Une terre difficile et généreuse
C'est une fête de Pentecôte radieuse que nous aurons vécue ces jours-ci. Un peu de répit dans les affres de la crise économique et financière. Un peu de bonheur tout simple, offert gratuitement par la nature qui, après tant de catastrophes, nous montre à nouveau son visage souriant.
Tout cela, bien sûr, ne devrait pas nous enlever tous nos soucis, nous détourner de nos efforts. Mais ce répit devrait renouveler nos forces, ranimer nos espoirs tout en nous incitant davantage encore à respecter l'environnement dont nous profitons tant.
Le 21 avril, en marge du forum sur le climat à l'initiative de chefs d'État d'Amérique latine, le président bolivien, Evo Morales, a lancé l'appel à une « déclaration universelle des droits de la Terre-mère ». Si cette initiative trouve un écho favorable dans les rangs de l'Onu, elle pourrait prendre place dans les négociations internationales sur le climat. On reconnaîtrait des droits à la « Terre-mère » et à tout ce qu'elle contient : les animaux, les végétaux, les minéraux.
C'est aller un peu loin sans doute, car qui dit « droits » dit aussi « devoirs ». Que serait en effet un « droit » que personne n'aurait le « devoir » de respecter ? Rien du tout évidemment. Mais ces animaux, ces végétaux, ces minéraux dotés de « droits » ne peuvent accomplir aucun « devoir ». On voit donc la limite d'une telle démarche qui se fonde sur une conception erronée du droit.
« Grand esprit » et transcendance
Cependant, il n'est pas inutile de souligner cet aspect « mère » de la terre. Elle est en effet mère de la vie. Pour la respecter, il n'est pas nécessaire de la personnaliser, voire de la diviniser. Les esprits ont quitté depuis longtemps les arbres sacrés.
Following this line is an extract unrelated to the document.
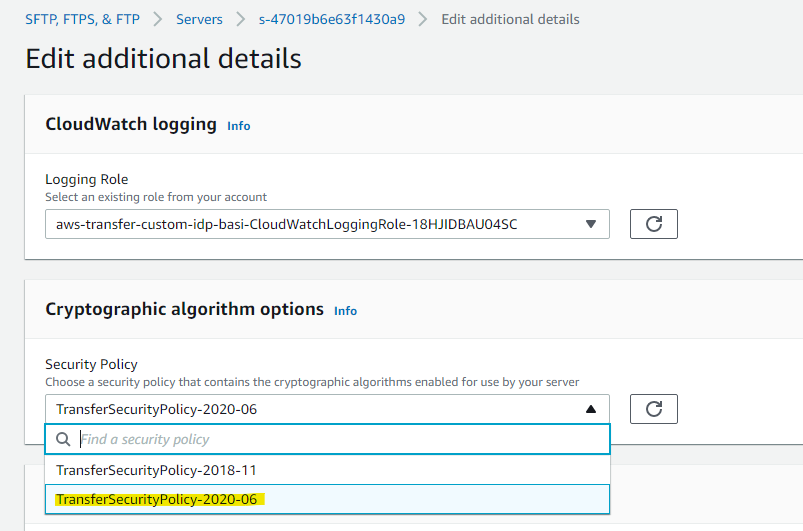Viewport: 803px width, 531px height.
Task: Open Info next to CloudWatch logging
Action: coord(239,126)
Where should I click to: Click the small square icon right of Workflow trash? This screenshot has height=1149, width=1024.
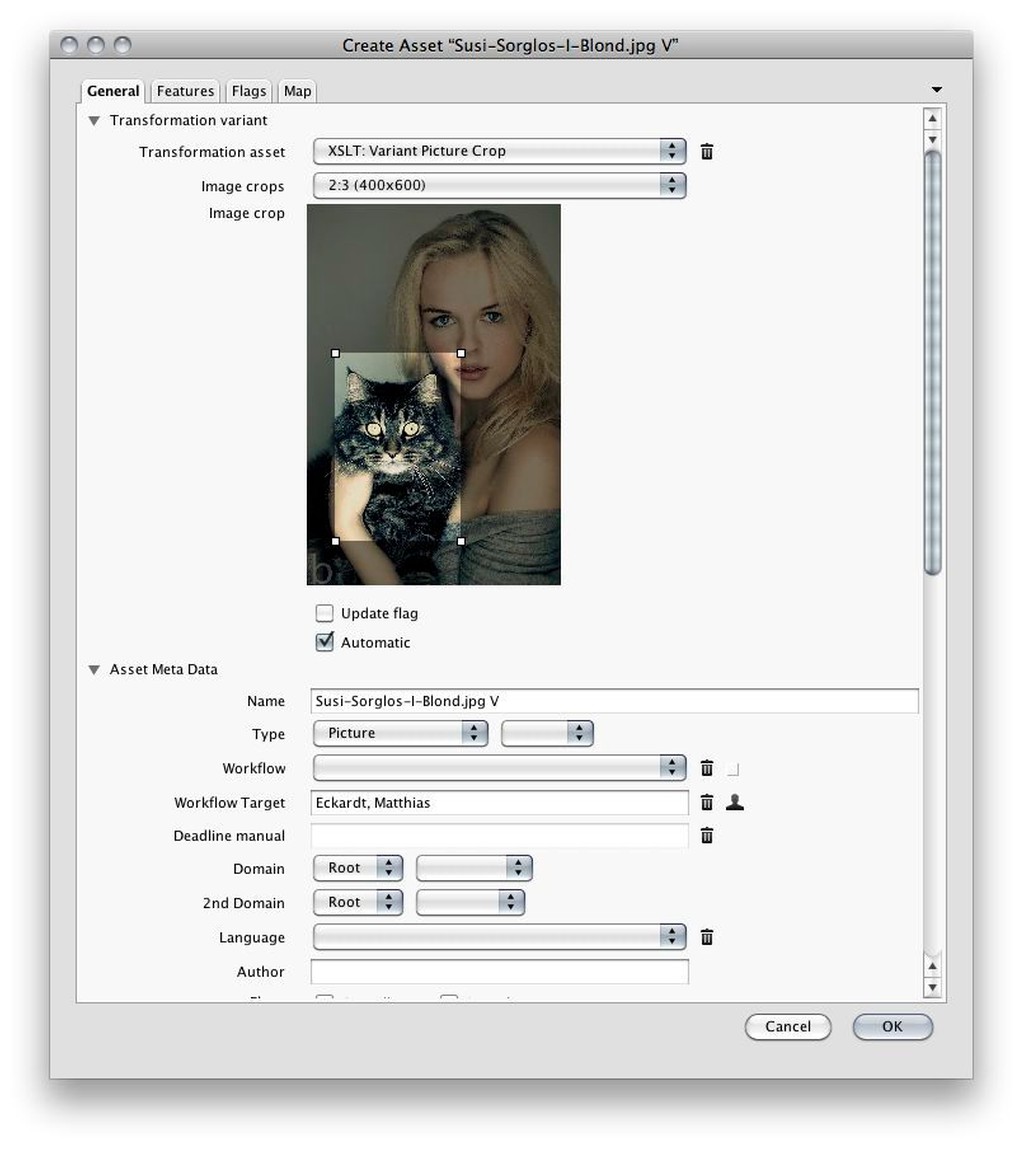[734, 768]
En envoyant dans le ciel bleu d'Assise de grandes volutes de fumée, les Indiens célébraient le « Grand esprit » devant le pape Jean-Paul II lors de la journée oecuménique des religions. Par ce geste, ils reconnaissaient une transcendance que nous aurions tort d'oublier dans nos sociétés modernisées. C'est cette transcendance que l'on célèbre en ce jour de Pentecôte, qui nous incite aussi au respect de la nature, de la terre nourricière, de la vie. Ce n'est pas la terre, fût-elle baptisée « mère », qui est transcendante. Cependant nous devons reconnaître humblement la puissance de ce qui bout en son sein et qui se manifeste dans le ciel avec le nuage émis par le volcan islandais. Ou bien de ce qui surgit sous la mer comme ce pétrole qui, par l'imprudence des hommes, envahit l'océan.
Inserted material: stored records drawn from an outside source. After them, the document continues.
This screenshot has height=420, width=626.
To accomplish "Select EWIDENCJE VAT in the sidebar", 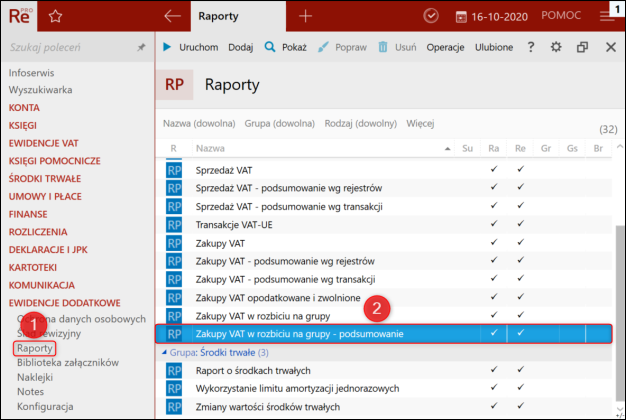I will (x=44, y=143).
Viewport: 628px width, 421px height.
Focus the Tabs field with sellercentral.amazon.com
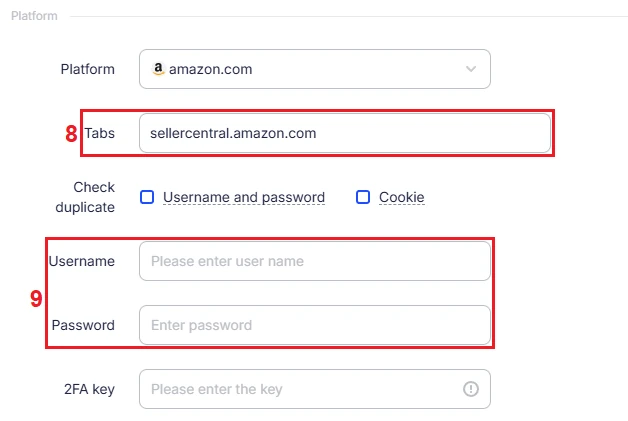tap(344, 133)
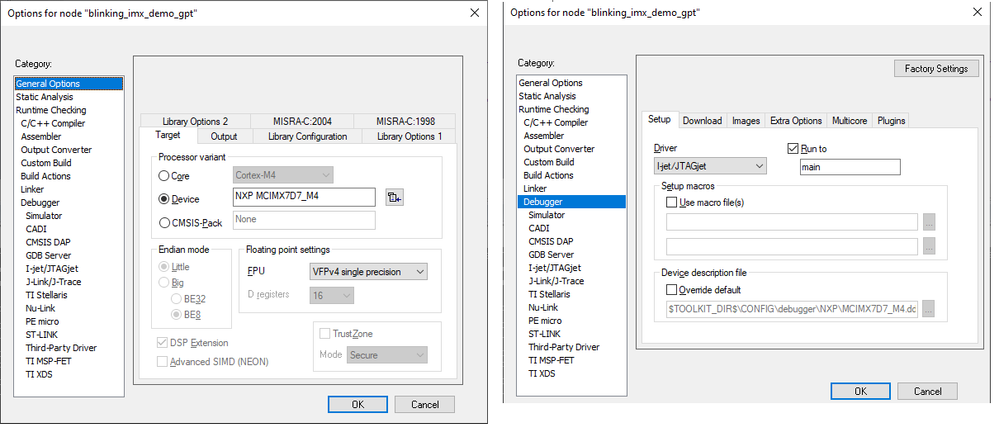Enable Override default checkbox

[x=671, y=289]
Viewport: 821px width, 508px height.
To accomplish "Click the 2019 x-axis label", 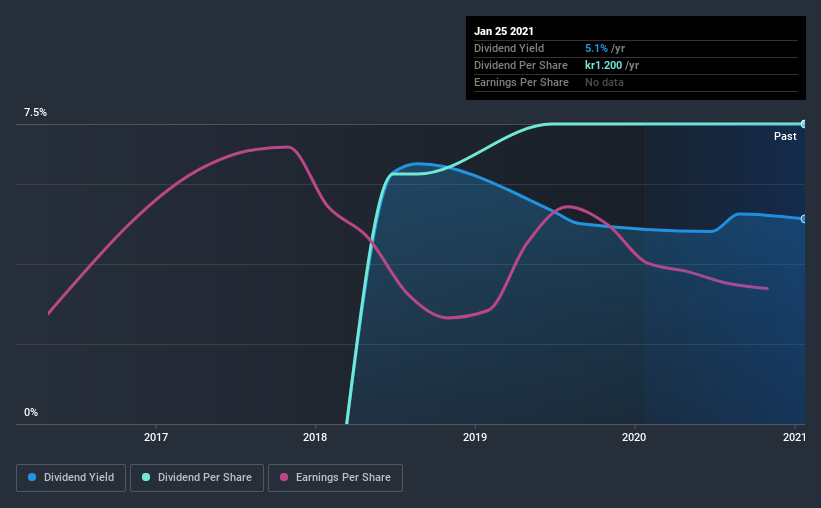I will pos(475,437).
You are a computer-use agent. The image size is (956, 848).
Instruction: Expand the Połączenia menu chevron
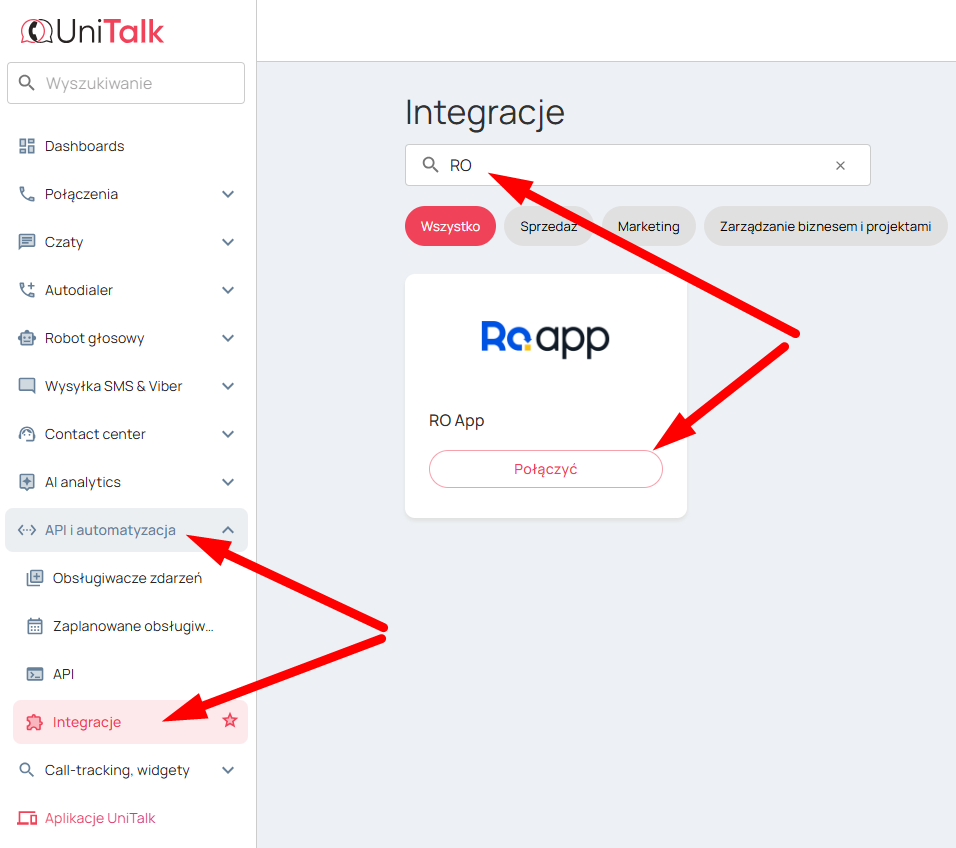(228, 194)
Tout cela devrait nous rendre modestes et conscients de nos fragilités, et nous inciter, comme le recommandent les textes anciens, à « habiter la nature ». C'est-à-dire à vivre avec elle, à composer avec elle, à se garder de l'épuiser et de la violenter. Sinon, nous le savons tous, elle cessera d'être généreuse pour le bonheur des générations.